So back in April 2011 our landlord told us the duplex we were renting was in foreclosure and we had until May 15th to move out. Totally sucked ass, since we were preparing for this deployment and at the time thought he was going to be leaving in July. Well we tried to find another house to rent, but it just didn't work out and we weren't prepared to buy a house, so we moved into my mom and step-dads house. The boys and I share a room, formerly the dinning room because this old farmhouse is huge but only has TWO BEDROOMS. Isn't that insane, it has a 24 by 15 foot living room and only two bedrooms. Thank goodness my boys had bunk beds! I don't mind sharing the space.
My dilemma is if I should put Jeff's clothes away in storage or if I should keep them out? I had them put away, but I feel like I am erasing him from our lives if there is no sign of his stuff. It's just so crazy!
The happy thing for the day was was that I got a facebook message from him this morning saying he was in Kyrgyzstan. And that they would be there for a few days but that to turn on skype because he would try to call later. Let me tell you I didn't think I would hear from him for a week, but was so happy to hear from him today!
Just so we know my emotions are all over the place, I breakdown when no one is around. Every time I am alone, I am crying. I refuse to get upset in from of my boys they are 7 and 5 years old, they so do not need that. I figure give me a few weeks and I will be dealing with this better. I think I am still reeling over he was just home for Christmas and went back to Mississippi January 2nd. Maybe if he hadn't been home than I would be better and not crying all the time. Who knows maybe I just need to keep busy. Couldn't hurt!

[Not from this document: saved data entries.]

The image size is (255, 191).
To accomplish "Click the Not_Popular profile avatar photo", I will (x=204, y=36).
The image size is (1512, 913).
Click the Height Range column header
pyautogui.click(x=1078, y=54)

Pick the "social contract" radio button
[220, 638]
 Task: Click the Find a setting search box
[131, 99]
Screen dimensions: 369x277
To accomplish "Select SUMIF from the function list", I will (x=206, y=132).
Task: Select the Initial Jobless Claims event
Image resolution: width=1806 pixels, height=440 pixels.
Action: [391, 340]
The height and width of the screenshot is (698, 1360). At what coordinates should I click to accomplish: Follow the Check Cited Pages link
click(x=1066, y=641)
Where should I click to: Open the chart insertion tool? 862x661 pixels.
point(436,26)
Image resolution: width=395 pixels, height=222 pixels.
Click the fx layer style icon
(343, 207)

There are days where I wish I had my own house or apartment and could just be and do whatever I wished. Then there are days where I don't. But for now I will save money and work on getting our credit where it needs to be so that I can buy a house this summer. I am determined to be a home owner before the 2012/2013 school year starts in August, my children need a stable home, and I was a house for Jeff to come home to where he can just enjoy our family. Wishing that some how it would just happen for us, but I live in the real world and other people don't just buy you a house. It would be nice though!